Issues with converting parsed Logstash logs to Kibana - 6.8.2

Hey everyone,
We are having issues taking the parsed logs from Logstash and ingesting them into Kibana to produce tags and graphs. The error states "No cached mapping for this field. Refresh list from Management > Index Patterns page". When we click the refresh button, nothing happens. Could someone be able to point us in the right direction?

Thanks a ton!

Hi
Could you provide the JSON view of this record? and could ja export and provide the index pattern object can be done in Management/Saved Objects
Here you can filter by the name of the index pattern, select and export it

thanks!
Best,
Matthias

Hi Matthias,
Thanks for your reply. Here is the following JSON view followed by the index pattern object. We are using :logstash- for our indexing but, even if we add new fields, they do not show up (ie src_port)

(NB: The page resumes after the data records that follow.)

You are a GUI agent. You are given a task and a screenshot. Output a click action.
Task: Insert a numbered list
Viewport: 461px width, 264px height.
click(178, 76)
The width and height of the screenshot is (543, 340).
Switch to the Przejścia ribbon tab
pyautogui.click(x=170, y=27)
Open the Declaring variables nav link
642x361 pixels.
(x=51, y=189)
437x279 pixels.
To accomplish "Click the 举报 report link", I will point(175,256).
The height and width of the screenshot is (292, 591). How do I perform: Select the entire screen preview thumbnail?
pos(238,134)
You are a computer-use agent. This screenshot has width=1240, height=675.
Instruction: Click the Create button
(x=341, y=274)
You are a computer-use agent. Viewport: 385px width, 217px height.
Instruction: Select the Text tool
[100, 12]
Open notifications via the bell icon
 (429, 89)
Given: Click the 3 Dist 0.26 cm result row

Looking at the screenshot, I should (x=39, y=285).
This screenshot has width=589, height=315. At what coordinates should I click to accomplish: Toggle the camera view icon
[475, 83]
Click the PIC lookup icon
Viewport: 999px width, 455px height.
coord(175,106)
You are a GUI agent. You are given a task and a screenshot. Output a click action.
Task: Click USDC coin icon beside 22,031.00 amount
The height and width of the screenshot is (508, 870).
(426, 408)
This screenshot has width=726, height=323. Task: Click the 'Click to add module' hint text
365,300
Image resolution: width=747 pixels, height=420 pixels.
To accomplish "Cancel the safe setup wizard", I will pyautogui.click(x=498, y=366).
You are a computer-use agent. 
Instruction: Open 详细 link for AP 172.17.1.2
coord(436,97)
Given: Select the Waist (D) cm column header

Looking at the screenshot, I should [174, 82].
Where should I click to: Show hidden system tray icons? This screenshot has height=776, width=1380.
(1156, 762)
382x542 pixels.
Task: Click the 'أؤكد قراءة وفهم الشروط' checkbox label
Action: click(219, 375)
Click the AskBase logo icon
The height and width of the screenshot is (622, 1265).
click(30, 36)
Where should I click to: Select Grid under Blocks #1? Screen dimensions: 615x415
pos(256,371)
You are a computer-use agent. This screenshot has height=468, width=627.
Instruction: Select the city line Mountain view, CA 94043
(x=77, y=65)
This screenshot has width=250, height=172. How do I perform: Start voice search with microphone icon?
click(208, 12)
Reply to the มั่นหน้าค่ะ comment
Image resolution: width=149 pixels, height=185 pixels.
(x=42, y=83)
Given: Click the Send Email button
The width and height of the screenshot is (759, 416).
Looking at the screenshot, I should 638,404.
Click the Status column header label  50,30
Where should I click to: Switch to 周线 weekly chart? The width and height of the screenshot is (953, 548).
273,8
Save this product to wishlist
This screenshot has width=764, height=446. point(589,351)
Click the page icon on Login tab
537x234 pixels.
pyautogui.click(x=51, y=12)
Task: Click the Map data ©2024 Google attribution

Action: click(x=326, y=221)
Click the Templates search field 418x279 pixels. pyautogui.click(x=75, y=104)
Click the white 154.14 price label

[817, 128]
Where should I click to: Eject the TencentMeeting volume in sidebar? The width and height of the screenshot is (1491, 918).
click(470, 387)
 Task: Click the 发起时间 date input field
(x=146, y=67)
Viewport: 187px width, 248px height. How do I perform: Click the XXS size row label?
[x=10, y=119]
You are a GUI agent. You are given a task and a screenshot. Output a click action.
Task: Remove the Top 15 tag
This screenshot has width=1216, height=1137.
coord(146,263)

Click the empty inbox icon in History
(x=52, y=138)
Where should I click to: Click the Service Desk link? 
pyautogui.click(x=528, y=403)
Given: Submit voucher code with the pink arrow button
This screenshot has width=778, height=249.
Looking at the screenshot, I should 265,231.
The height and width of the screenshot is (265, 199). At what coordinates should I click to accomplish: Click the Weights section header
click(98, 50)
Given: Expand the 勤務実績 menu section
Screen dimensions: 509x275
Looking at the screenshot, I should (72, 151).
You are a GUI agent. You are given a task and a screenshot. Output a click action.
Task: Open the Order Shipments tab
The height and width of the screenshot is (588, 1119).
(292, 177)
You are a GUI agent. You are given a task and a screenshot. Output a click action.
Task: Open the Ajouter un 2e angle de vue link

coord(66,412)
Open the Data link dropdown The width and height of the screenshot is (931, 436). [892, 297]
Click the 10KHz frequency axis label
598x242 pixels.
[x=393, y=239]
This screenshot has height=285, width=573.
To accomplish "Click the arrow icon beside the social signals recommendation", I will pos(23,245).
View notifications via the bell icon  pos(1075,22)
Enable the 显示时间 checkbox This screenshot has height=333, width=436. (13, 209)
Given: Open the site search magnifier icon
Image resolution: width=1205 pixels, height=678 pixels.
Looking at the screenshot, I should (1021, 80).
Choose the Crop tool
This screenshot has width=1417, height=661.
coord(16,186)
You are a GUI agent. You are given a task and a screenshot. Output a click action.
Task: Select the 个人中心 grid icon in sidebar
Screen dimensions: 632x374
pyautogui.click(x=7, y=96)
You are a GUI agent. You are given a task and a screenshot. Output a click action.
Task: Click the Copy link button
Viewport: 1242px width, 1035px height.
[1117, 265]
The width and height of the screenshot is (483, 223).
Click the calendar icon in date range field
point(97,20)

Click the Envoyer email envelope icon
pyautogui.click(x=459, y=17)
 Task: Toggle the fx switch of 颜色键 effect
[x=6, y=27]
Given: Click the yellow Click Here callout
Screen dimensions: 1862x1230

The index pattern is too large to attach here. Let me know if there is a way to send it to you. Or, if you prefer, I can send some screenshots of it.

{
"_index": "so-dev:logstash-firewall-2019.11.28",
"_type": "doc",
"_id": "9w8msm4B4A1jhnxIuXwy",
"_version": 1,
"_score": null,
"_source": {
"dst_port": "xxxxx",
"dst_ip": "x.x.x.x",
"event_type": "firewall",
"action": "denied",
"hit_count": "1",
"message": "%ASA-6-106100: access-list 100 denied tcp outside/xxxx(xxx) -> inside/xxxxx(xxxxx) hit-cnt 1 300-second interval [0x40c998bc, 0x00000000]",
"interval": "300-second interval",
"tags": [
"syslogng",
"firewall",
"conf_file_1005"
],
"hashcode1": "0x40c998bc",
"@version": "1",
"syslog_facility": "user-level",
"syslog-legacy_msghdr": ": ",
"host": "gateway",
"logstash_time": 0.0016069412231445312,
"policy_id": "100",
"port": 45936,
"syslog-host_from": "xxxxx",
"syslog-facility": "local2",
"hashcode2": "0x00000000",
"protocol": "tcp",
"syslog_severity": "notice",
"src_interface": "outside",
"@timestamp": "2019-11-28T13:15:12.415Z",
"syslog-host": "xxxxx",
"syslog-priority": "info",
"src_port": "443",
"syslog-sourceip": "xxxxxx",
"syslog-tags": ".source.s_network",
"src_ip": "xxxxx",
"syslog_severity_code": 5,
"syslog_facility_code": 1,
"dst_interface": "inside"
},
"fields": {
"@timestamp": [
"2019-11-28T13:15:12.415Z"
]
},
"highlight": {
"event_type": [
"@kibana-highlighted-field@firewall@/kibana-highlighted-field@"
]
},
"sort": [
1574946912415
]
}

Thanks a ton!

thx, quick question, you're using cross cluster search, right?

Yes, we are.

I've heard a similar issue before, I'll do some research, I think there might be an issue with the index pattern refresh.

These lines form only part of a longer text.